In the 26-week LEAD 6 study, the first to compare the two glucagon-like peptide-1 (GLP-1) analogues, 464 patients with type 2 diabetes were randomised to receive either once-daily liraglutide or twice-daily Byetta (exenatide) in combination with existing treatments consisting of metformin, sulfonylurea or a combination of both. Novo said that patients who received liraglutide achieved a more than 1.1% reduction in HbA1c, compared with a 0.8% decrease in those on Byetta.

Mads Krogsgaard Thomsen, Novo’s chief science officer, said the results were encouraging, noting that treatment with the drug leads to weight loss and is associated with a very low risk of hypoglycaemia. The Danish firm submitted liraglutide to regulators on both sides of the Atlantic in May and analysts believe that if approved in 2009, the treatment will have about a year to build up market share before a once-daily version of Byetta is launched.

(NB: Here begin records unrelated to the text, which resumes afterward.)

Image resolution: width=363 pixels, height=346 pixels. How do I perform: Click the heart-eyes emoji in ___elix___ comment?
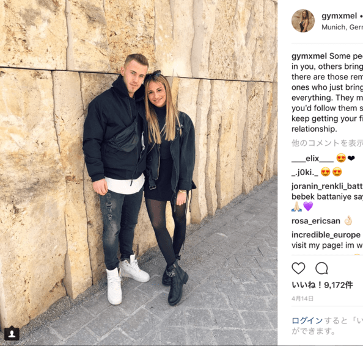(341, 158)
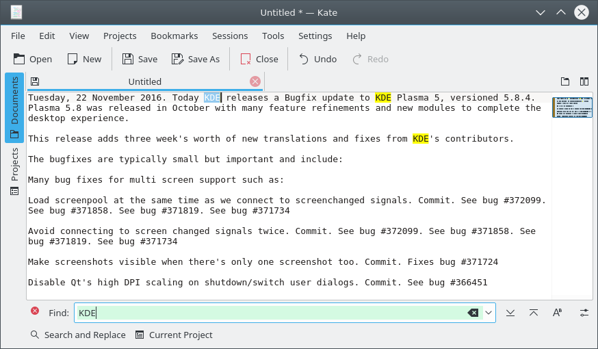Jump to the previous search match

pos(534,313)
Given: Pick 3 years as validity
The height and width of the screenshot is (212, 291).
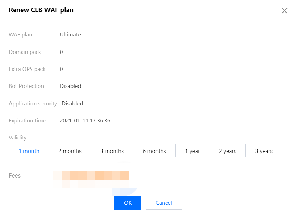Looking at the screenshot, I should click(x=264, y=151).
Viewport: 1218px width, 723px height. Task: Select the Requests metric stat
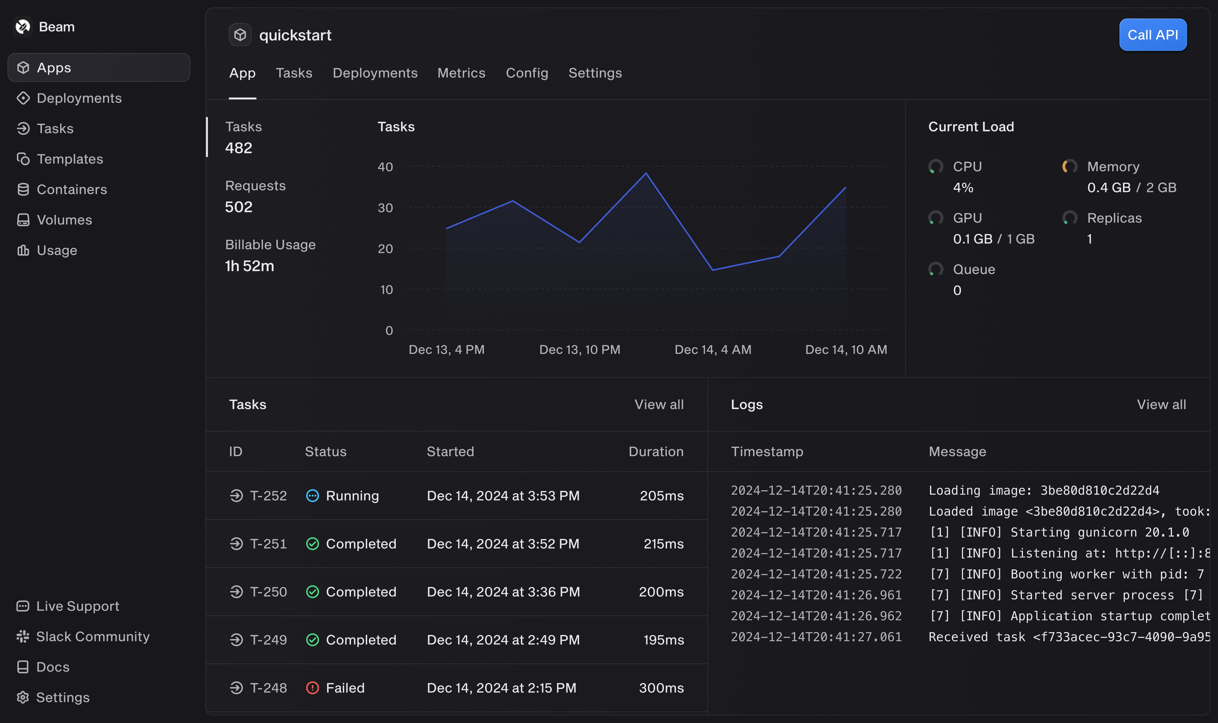[255, 197]
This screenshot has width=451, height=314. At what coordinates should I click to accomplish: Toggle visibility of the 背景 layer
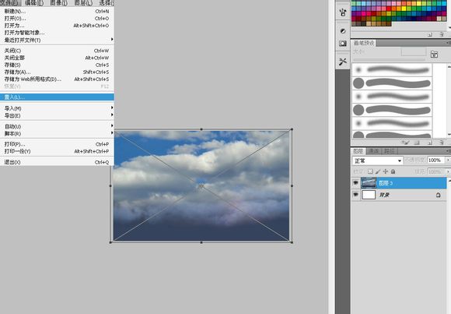356,195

Novo’s data did enough to cause alarm for Amylin investors and the latter’s shares declined 8.7% to $29.93.

Levemir as effective as Sanofi’s Lantus
The Copenhagen-headquartered firm also presented data from a head-to-head study which demonstrated that Levemir (insulin detemir) can be used once-daily and had a comparable blood glucose response to Sanofi-Aventis’ Lantus (insulin glargine), over a 24-hour period in patients with type 2 diabetes.

The firm added that a retrospective study using recent data from “a large US health plan database” showed that in addition to providing similar blood glucose response as glargine, Levemir had no significant difference against Sanofi in daily average consumption and diabetes-related pharmacy costs.

Novo also announced the first and only full scale study of once-daily Levemir versus a single daily dose of glargine to generate the first robust comparative data set of the two treatments. Mr Thomsen said that by “establishing the efficacy profiles of these drugs in a direct comparison, we will help physicians choose the best possible treatment for their patients”.

He added once-daily Levemir has shown 24-hour glycaemic and improved HbA1c control and a low incidence of of hypoglycaemic events, without the weight gain observed for other insulins. It may therefore offer “a favourable balance between effect and side effects”.